Un día gris recibió la llamada de los hombres grises: —No hace falta que nos presentemos. Nos perteneces desde hace tiempo. No digas que no lo sabíais.

—Ahora soy un gran hombre, les dijo. ¡Veremos si podéis conmigo!

—Tú no eres nadie —dijo la voz—. Nosotros te hemos hecho. Tú eres un muñeco de goma. Nosotros te hemos hinchado. Pero si nos molestas, te haremos deshinchar. ¿Acaso crees en serio que lo que eres ahora lo debes a tu insignificante talento? Hemos sido nosotros los que hemos hecho realidad todos tus sueños.

—¡Eso no es verdad! —replicó Gigi——. ¡Es mentira!

—Precisamente tú quieres venirnos con la verdad. Antes gastabas tantas palabras sobre lo que es y no es la verdad. Pobre Gigi, no sacarás nada bueno si tratas de atenerte a la verdad. Te has hecho famoso con nuestra ayuda por tus embustes. Lo único que conseguirás es que tu éxito se vaya tan rápidamente como vino… ¿Acaso no es mucho más agradable ser rico y famoso?

—Sí —reconoció Gigi, con voz ahogada.

A partir de ese día, Gigi había perdido todo el respeto por sí mismo. Renunció a su plan y siguió como hasta entonces, pero se sentía un estafador. Y lo era. Antes, su fantasía le había llevado por caminos alados. Pero ahora mentía.

Se convirtió en el payaso, en el pelele de su público, y lo sabía; sus cuentos se volvían cada vez más estúpidos o sentimentaloides. Pero eso no dañaba su éxito; al contrario, se decía que era un nuevo estilo. Se convirtió en la gran moda. Pero a Gigi no le causaba alegría. Ahora sabía a quién se lo debía. Lo había perdido todo.

Pero seguía corriendo con el coche de una cita a otra, volaba en los aviones más rápidos y dictaba ininterrumpidamente sus viejas historias, con ropajes nuevos, a sus secretarias. Según todos los periódicos, era “sorprendentemente fructífero”.

Así, Gigi el soñador se había convertido en Girolamo el embustero.


EL VACÍO DE LA JAULA DE ORO
En nuestra anterior reflexión, dejamos al bueno de Gigi, el contador de historias amigo de Momo, encumbrado en el éxito y la riqueza, sumido en el utilitarismo difundido por los ladrones del tiempo, y convertido en un mentiroso.
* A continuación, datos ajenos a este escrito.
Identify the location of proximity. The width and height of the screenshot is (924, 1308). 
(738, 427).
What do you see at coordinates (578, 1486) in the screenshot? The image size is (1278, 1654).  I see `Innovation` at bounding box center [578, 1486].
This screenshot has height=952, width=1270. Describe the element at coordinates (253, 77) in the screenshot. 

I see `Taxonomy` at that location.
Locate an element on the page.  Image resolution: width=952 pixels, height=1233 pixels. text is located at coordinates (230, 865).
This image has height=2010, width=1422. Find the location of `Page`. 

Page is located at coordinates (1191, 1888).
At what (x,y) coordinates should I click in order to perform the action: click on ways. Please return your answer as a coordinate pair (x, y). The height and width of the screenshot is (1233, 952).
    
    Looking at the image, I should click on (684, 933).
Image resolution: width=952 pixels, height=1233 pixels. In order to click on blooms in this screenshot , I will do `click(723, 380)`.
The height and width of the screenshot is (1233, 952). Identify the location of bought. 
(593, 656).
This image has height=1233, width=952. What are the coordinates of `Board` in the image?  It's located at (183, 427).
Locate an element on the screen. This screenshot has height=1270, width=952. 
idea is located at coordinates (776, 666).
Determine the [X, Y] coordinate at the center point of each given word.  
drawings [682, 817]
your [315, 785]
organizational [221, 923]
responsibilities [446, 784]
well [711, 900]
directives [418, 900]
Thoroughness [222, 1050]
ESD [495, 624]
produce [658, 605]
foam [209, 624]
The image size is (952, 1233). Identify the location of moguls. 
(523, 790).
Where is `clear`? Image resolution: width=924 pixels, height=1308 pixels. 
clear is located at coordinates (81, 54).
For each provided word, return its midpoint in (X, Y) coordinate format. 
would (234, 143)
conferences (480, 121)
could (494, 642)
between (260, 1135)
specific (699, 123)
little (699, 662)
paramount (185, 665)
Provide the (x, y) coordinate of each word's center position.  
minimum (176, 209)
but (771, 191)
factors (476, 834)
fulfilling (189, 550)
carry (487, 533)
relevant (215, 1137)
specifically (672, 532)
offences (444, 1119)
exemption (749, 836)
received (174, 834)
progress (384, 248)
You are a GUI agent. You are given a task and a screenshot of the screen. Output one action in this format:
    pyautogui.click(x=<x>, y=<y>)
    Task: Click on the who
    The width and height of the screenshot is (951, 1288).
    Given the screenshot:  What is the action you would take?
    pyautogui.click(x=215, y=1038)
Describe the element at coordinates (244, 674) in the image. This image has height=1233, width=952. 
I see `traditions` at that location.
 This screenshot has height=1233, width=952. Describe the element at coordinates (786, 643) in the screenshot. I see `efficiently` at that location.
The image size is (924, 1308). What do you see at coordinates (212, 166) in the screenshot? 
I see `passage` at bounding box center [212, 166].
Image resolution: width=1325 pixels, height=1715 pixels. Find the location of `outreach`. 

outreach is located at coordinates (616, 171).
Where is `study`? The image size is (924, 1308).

Era rico y famoso, pero era esclavo de las prisas, de la superficialidad y de las apariencias. Ya no era él mismo.

Hoy leemos en el capítulo 15 del libro de Michael Ende, que Momo ha regresado de nuevo a la ciudad, y buscando a sus amigos tiene noticia de que Gigi es la nueva estrella de la televisión, la radio y los periódicos y que solo se dedica a cosas importantes… Además, ahora vive en la zona más rica de la ciudad. Por eso, Momo decide ir a buscarle.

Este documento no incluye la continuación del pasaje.